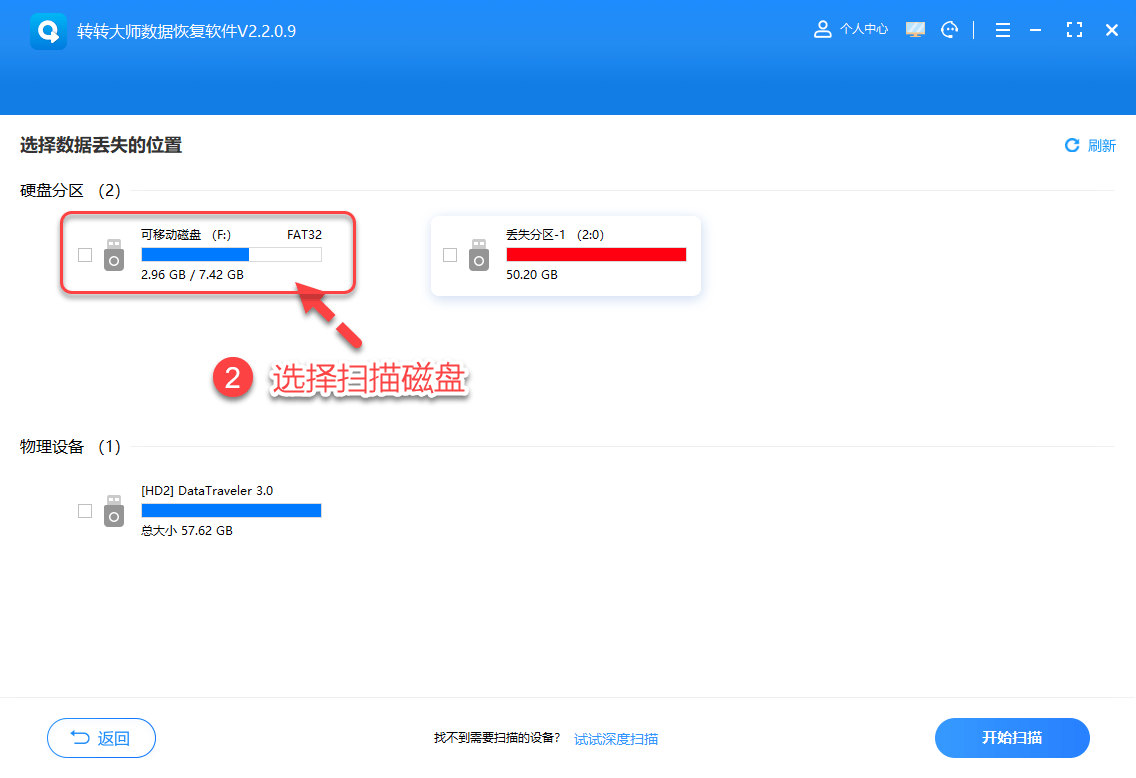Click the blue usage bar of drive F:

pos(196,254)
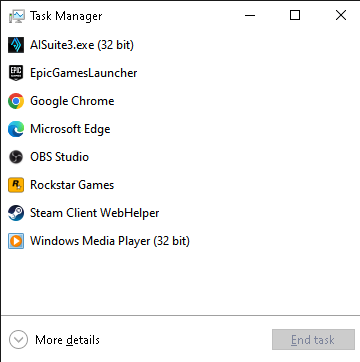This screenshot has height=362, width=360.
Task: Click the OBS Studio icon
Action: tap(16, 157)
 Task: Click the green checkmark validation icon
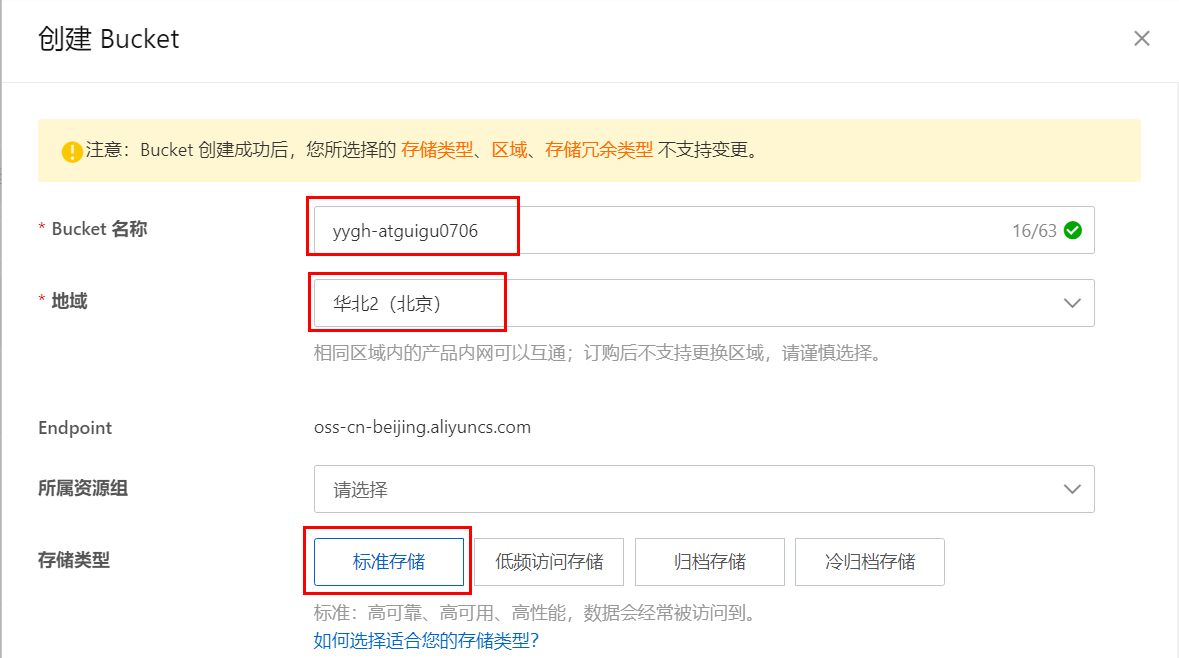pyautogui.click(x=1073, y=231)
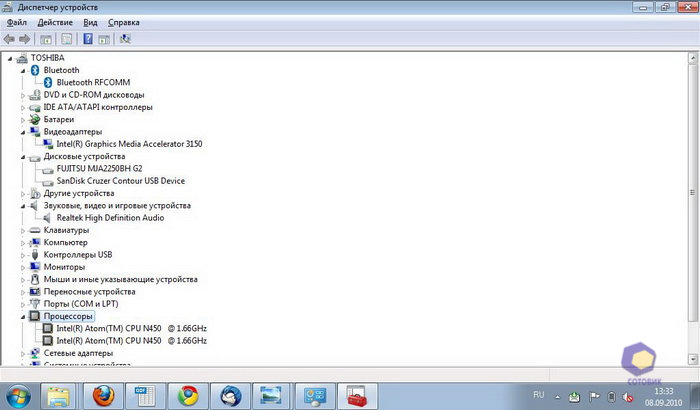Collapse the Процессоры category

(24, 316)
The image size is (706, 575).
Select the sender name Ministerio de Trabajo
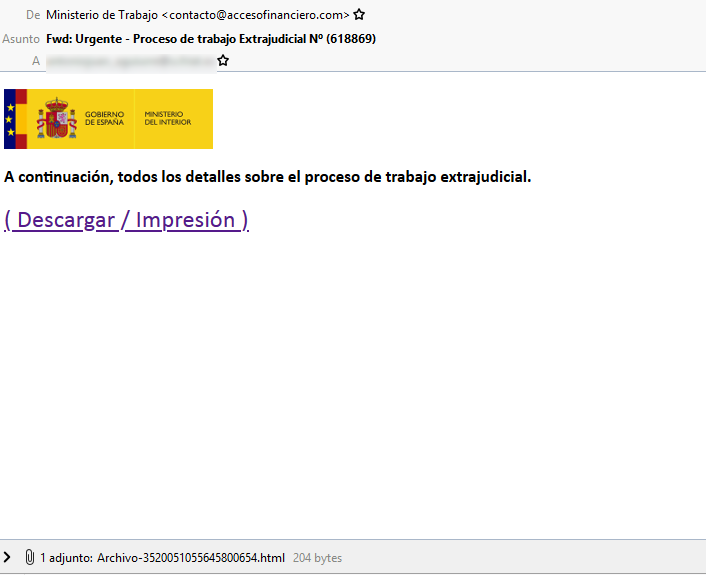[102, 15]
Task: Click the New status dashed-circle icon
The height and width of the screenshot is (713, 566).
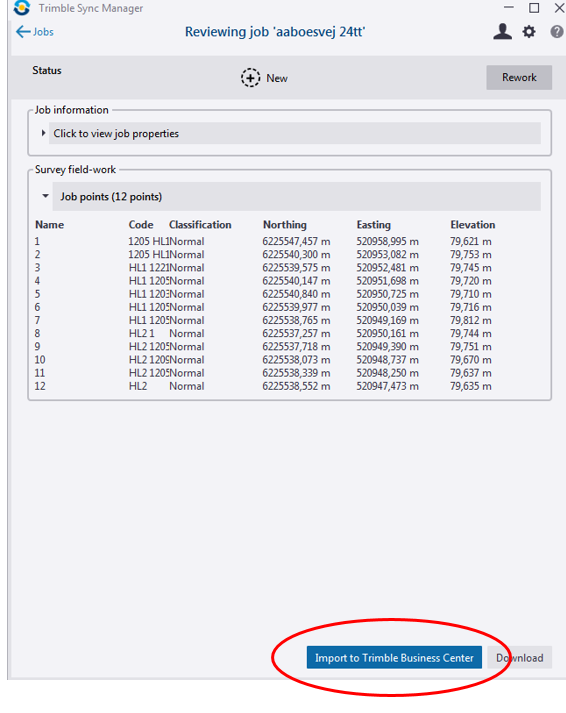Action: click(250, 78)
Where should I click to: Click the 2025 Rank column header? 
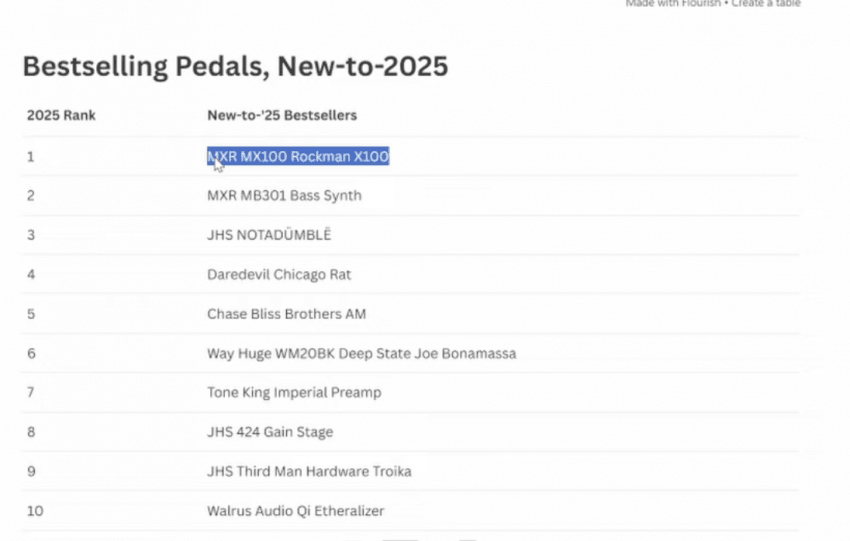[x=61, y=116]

--------------------

▶ **What to do**: Pictures must be left out. Return verbatim only the lines from the line with "Task: Click the green" through the final line of the material above, including both ends.

▶ **Solution**:
 Task: Click the green checkmark validation icon
pyautogui.click(x=1073, y=231)
Collapse the Процессоры category

(24, 316)
The image size is (706, 575).
Select the sender name Ministerio de Trabajo
[102, 15]
Task: Click the New status dashed-circle icon
The height and width of the screenshot is (713, 566).
Action: click(250, 78)
Where should I click to: Click the 2025 Rank column header? 
[x=61, y=116]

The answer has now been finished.